> Task prompt: Among the entries below, find the line with "This screenshot has width=1568, height=579.", then quote it and each following line up to and including the line with "Open the 付款方式 payment method dropdown", and nothing else.

> Dataset entries:
★ ★ ★

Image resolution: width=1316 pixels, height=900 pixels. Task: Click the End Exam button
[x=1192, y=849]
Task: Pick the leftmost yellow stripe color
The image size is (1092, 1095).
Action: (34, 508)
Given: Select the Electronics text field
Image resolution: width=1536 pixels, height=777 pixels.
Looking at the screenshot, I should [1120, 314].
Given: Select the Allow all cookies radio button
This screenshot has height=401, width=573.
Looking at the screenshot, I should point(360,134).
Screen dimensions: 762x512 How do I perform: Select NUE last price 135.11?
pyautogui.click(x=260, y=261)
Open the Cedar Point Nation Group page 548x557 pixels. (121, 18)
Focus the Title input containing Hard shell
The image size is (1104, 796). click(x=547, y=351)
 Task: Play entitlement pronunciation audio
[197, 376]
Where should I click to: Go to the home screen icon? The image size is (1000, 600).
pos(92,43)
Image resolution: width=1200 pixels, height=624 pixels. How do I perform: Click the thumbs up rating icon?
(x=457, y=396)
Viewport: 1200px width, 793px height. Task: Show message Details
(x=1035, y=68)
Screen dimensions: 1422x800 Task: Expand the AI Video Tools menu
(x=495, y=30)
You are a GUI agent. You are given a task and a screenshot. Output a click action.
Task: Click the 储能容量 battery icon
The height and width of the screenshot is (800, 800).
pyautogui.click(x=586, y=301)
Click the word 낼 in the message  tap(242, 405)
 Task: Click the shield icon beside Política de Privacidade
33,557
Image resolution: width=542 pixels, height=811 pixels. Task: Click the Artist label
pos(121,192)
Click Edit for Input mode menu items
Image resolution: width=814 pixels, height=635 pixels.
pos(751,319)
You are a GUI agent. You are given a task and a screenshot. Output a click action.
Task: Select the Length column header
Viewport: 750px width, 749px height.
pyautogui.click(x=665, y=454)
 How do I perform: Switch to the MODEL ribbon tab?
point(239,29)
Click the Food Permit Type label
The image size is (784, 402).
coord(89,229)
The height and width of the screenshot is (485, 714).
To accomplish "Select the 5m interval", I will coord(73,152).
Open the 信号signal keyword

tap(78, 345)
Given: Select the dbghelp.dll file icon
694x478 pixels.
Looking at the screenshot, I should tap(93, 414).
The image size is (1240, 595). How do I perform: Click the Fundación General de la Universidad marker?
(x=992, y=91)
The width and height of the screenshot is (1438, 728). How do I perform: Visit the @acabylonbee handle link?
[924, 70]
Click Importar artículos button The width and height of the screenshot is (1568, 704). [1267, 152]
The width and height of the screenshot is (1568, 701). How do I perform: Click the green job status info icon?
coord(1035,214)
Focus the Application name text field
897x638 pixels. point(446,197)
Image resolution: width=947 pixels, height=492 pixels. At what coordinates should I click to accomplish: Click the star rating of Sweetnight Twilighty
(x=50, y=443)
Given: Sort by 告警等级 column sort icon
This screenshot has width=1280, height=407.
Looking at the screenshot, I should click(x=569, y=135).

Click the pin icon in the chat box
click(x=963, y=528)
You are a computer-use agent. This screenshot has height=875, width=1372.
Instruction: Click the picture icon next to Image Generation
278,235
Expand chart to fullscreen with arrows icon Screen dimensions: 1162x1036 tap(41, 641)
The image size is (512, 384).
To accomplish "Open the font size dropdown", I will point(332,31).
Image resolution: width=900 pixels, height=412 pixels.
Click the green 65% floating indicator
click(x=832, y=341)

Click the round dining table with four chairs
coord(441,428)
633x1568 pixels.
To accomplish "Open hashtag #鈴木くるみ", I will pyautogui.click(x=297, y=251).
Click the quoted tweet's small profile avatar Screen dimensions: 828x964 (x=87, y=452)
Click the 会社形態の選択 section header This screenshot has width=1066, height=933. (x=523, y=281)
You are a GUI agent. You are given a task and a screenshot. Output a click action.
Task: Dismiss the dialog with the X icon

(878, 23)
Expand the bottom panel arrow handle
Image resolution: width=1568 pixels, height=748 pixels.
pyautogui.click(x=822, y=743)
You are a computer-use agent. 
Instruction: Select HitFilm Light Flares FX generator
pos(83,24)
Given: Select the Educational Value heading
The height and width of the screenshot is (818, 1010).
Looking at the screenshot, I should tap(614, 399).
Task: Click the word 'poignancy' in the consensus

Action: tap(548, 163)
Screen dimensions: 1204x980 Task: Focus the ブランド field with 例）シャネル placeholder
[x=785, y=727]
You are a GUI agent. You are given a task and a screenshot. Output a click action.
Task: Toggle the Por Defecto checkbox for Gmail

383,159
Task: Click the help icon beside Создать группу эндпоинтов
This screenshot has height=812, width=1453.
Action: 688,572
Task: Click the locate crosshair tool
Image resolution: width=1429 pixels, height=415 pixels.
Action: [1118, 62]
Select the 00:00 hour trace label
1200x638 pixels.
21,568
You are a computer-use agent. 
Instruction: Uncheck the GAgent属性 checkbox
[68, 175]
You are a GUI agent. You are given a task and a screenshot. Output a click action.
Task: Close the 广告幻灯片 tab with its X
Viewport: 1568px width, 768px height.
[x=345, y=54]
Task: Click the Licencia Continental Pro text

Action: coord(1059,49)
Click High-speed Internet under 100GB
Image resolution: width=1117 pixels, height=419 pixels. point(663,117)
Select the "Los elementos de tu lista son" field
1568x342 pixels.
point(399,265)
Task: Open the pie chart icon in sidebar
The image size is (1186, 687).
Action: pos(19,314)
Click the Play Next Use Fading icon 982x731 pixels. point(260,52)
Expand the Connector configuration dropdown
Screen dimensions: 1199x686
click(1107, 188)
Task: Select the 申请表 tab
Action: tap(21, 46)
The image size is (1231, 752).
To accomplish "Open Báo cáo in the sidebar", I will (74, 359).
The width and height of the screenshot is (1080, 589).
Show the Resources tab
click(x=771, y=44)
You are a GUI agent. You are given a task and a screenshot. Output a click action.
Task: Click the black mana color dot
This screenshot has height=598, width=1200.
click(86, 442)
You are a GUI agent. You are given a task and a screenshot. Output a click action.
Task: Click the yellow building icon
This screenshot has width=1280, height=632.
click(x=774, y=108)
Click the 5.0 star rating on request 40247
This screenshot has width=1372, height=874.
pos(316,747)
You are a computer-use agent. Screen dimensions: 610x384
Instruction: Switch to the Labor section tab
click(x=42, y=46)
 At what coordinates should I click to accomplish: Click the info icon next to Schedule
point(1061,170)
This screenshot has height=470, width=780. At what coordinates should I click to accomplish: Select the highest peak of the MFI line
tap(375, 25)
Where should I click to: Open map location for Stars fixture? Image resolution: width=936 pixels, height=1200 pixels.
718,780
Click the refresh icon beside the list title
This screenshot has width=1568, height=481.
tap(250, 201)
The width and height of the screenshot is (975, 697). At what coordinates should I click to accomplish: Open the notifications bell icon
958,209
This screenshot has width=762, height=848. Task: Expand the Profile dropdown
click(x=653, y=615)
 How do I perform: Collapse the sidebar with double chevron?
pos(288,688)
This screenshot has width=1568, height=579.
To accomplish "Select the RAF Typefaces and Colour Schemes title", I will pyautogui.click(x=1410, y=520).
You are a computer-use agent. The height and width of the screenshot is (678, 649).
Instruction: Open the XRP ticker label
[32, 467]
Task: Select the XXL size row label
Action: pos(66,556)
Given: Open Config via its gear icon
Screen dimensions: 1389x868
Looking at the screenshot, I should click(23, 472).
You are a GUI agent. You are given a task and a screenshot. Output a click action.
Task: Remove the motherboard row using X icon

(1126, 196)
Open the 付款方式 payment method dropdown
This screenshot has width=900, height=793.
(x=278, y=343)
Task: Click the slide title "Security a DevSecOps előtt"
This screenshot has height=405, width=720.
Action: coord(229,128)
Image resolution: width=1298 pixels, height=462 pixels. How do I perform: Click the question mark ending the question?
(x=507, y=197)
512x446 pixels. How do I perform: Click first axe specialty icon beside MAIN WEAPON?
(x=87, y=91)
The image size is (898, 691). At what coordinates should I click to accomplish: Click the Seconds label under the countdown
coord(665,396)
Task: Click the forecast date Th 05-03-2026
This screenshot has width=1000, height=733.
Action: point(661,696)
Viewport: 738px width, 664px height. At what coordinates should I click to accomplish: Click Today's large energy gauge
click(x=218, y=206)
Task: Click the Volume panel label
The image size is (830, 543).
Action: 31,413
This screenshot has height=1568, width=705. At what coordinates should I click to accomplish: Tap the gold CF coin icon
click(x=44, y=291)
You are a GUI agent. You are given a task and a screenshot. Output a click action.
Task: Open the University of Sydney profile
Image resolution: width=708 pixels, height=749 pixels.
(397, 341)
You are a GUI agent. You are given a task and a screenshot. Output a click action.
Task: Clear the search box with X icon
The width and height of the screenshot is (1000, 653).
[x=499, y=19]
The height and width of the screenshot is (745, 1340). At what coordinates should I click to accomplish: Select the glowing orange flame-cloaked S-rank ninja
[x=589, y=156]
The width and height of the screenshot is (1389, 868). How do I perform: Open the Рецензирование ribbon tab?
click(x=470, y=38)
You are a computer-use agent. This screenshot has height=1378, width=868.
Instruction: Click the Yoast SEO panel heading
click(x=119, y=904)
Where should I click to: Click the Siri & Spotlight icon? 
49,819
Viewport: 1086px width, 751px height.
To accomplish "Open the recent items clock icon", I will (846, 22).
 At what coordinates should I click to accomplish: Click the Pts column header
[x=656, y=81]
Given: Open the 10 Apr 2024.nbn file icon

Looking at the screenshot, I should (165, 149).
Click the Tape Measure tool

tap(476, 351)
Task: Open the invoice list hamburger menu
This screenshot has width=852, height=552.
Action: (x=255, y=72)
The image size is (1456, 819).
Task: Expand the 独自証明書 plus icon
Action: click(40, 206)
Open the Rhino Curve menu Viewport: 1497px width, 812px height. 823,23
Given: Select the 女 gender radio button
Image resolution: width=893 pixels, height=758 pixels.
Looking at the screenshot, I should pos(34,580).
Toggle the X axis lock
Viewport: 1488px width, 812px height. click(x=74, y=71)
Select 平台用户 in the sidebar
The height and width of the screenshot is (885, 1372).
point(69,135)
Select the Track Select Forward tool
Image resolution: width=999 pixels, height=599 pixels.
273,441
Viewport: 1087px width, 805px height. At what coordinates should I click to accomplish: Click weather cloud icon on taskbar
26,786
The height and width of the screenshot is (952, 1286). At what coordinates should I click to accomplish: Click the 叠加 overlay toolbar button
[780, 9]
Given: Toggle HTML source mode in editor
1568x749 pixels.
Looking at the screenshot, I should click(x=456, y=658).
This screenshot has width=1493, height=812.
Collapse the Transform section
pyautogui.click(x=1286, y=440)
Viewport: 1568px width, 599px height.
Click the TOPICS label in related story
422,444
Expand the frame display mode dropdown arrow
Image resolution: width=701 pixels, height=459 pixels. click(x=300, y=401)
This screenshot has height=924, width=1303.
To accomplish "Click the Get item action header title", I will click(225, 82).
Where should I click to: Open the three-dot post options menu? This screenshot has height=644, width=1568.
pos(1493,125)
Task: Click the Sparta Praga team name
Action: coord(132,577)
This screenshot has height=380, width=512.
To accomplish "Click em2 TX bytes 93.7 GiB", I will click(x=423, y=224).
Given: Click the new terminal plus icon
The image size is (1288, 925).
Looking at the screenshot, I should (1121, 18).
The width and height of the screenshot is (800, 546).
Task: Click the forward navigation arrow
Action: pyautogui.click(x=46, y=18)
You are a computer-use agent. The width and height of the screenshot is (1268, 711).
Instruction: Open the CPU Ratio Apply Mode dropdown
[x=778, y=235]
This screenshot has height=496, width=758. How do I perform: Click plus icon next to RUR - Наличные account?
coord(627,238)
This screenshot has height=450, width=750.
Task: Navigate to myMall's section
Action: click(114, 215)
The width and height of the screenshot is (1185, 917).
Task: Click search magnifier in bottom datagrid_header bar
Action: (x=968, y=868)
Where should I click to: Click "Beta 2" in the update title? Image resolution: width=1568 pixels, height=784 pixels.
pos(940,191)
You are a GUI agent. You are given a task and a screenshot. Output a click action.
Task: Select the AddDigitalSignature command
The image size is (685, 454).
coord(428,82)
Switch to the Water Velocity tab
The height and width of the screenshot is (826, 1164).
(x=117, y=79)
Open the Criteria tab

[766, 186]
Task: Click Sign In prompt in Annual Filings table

★ ★ ★

> Exercise result:
This screenshot has width=1568, height=579.
To accomplish "Select the RAF Typefaces and Colour Schemes title", I will pyautogui.click(x=1410, y=520).
You are a computer-use agent. The height and width of the screenshot is (678, 649).
Instruction: Open the XRP ticker label
[32, 467]
Task: Select the XXL size row label
Action: pos(66,556)
Given: Open Config via its gear icon
Screen dimensions: 1389x868
Looking at the screenshot, I should click(23, 472).
You are a GUI agent. You are given a task and a screenshot. Output a click action.
Task: Remove the motherboard row using X icon

(1126, 196)
Open the 付款方式 payment method dropdown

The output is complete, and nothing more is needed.